Мыслитель считает, что подлинная сущность христианства заключается именно в идее слияния всех нравственных сил в мире в одну мысль, в одно чувство, а также во все большем установлении социальной системы или церкви, которая должна установить царство правды среди людей.
Однако философ считает, что действие христианства не ограничивается его влиянием на душу людей. Чаадаев убежден, что «огромное действие, которое оно призвано вызвать, должно состоять из множества сочетаний, нравственных, умственных и социальных, где полная свобода человеческого духа должна непременно найти всяческий простор» (Там же, с. 31).
Таким образом можно заключить, что Чаадаев видит в христианстве почву для реализации свободы, так как христианство обладает абсолютной всеобщностью. Абсолютная всеобщность христианства в понимании Чаадаева это такое качество религии, которое даст возможность христианству не только господствовать над умами, вносить в сознание новые истины, побуждать людей к переживанию новых чувств, но и определяет действие индивидуальности и тем самым направляет человека к его назначению, не посягая на его свободу.

**ИСХОДНЫЕ ДАННЫЕ**
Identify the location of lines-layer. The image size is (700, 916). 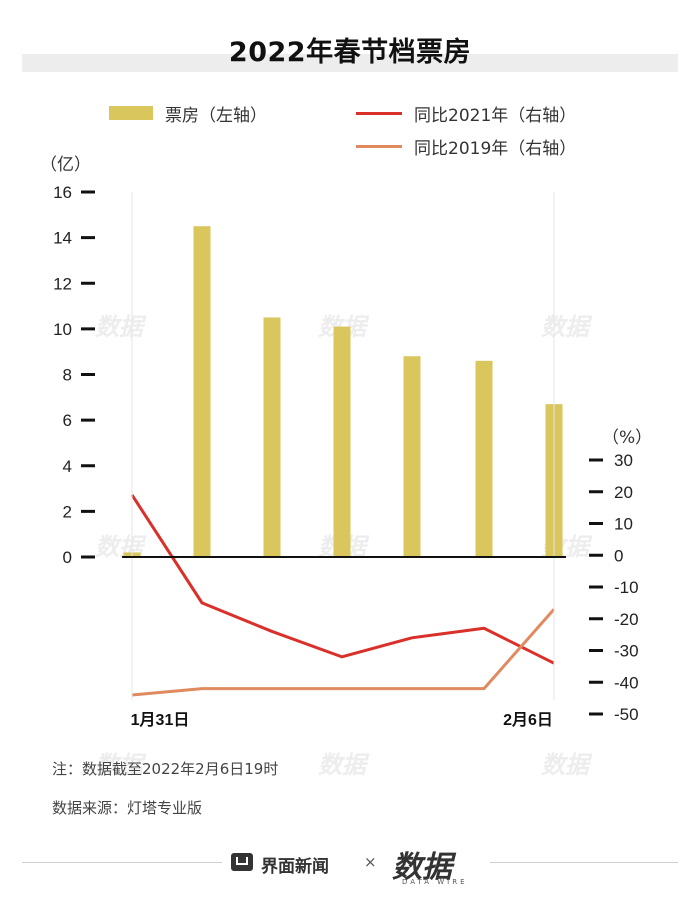
(343, 596).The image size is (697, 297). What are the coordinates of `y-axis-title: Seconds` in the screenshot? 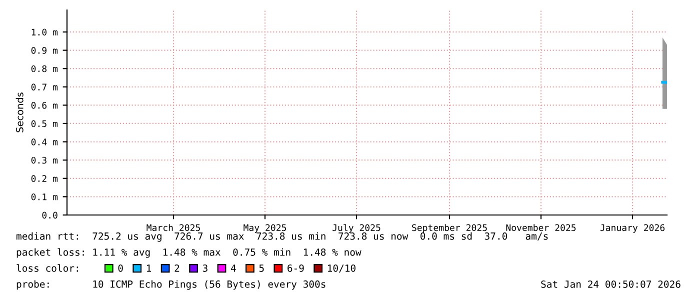 It's located at (20, 112).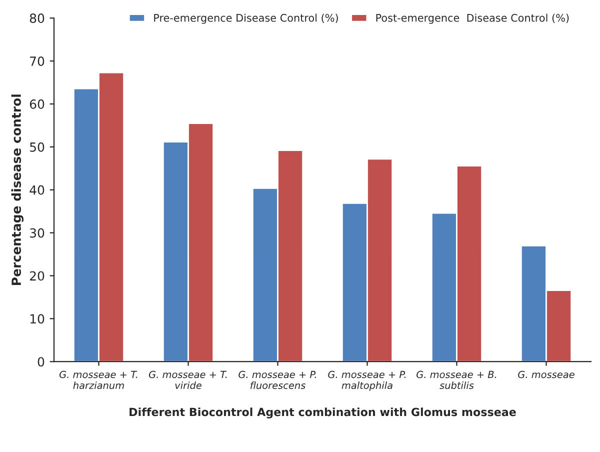 The height and width of the screenshot is (452, 600). Describe the element at coordinates (37, 147) in the screenshot. I see `y-tick-label: 50` at that location.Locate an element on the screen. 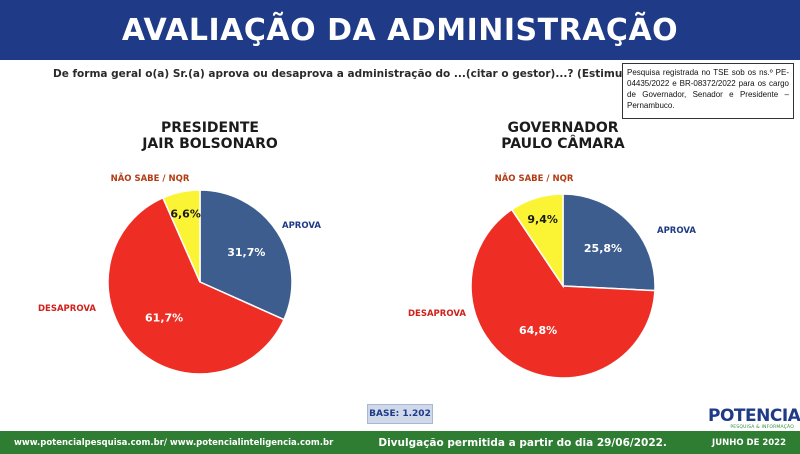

**ЧТО ТРЕБУЕТСЯ**
Допишите отрывок о взглядах Чаадаева на христианство, начав сразу после его последнего предложения.

**ОТВЕТ НА ЗАДАНИЕ**
Рассматривая сущность духовной деятельности, мыслитель отмечает, что значительная часть поступков, мыслей людей определяется чем-то, что людям отнюдь не принадлежит. Философ приходит к выводу о том, что все действия, совершаемые людьми на протяжении жизни, представляют собой реализацию инстинкта самосохранения. «Как бы ни было пламенно наше стремление действовать для общего блага, это воображаемое нами отвлеченное благо есть лишь то, чего мы желаем для самих себя, а устранить себя вполне нам никогда не удается: в желаемое нами для других мы всегда подставляем нечто свое» (Там же, с. 43).
Именно инстинкт самосохранения как раз и определяет, по Чаадаеву, сущность всеобщего закона, который «предписал нам только одно: поступать с другими так, как мы желаем, чтобы поступали с нами» (Там же). Из этого тезиса логически вытекает вопрос: что такое абсолютное благо? Согласно концепции Чаадаева абсолютное благо – это незыблемый закон, по которому все стремится к своему предназначению. Следовательно, люди действуют согласно всеобщему закону, иначе основа бытия человека была бы заключена в нем самом, что, с точки зрения Чаадаева, было бы неполным. Поэтому Чаадаев считает, что для человека недоступно вывести положительный закон духовного бытия. А это и доказывает необходимость и неизбежность Откровения.
По мнению философа, человек может познавать окружающий мир природы с помощью чувственного познания, опыта, наблюдения, сопоставления, аналогии и т.д. Но эти формы познания неприемлемы, когда человек пытается познать духовный мир. Пытаясь рассмотреть структуру познания духовной реальности, Чаадаев сталкивается с противоречиями, пытаясь преодолеть которые субъект попадает в замкнутый круг.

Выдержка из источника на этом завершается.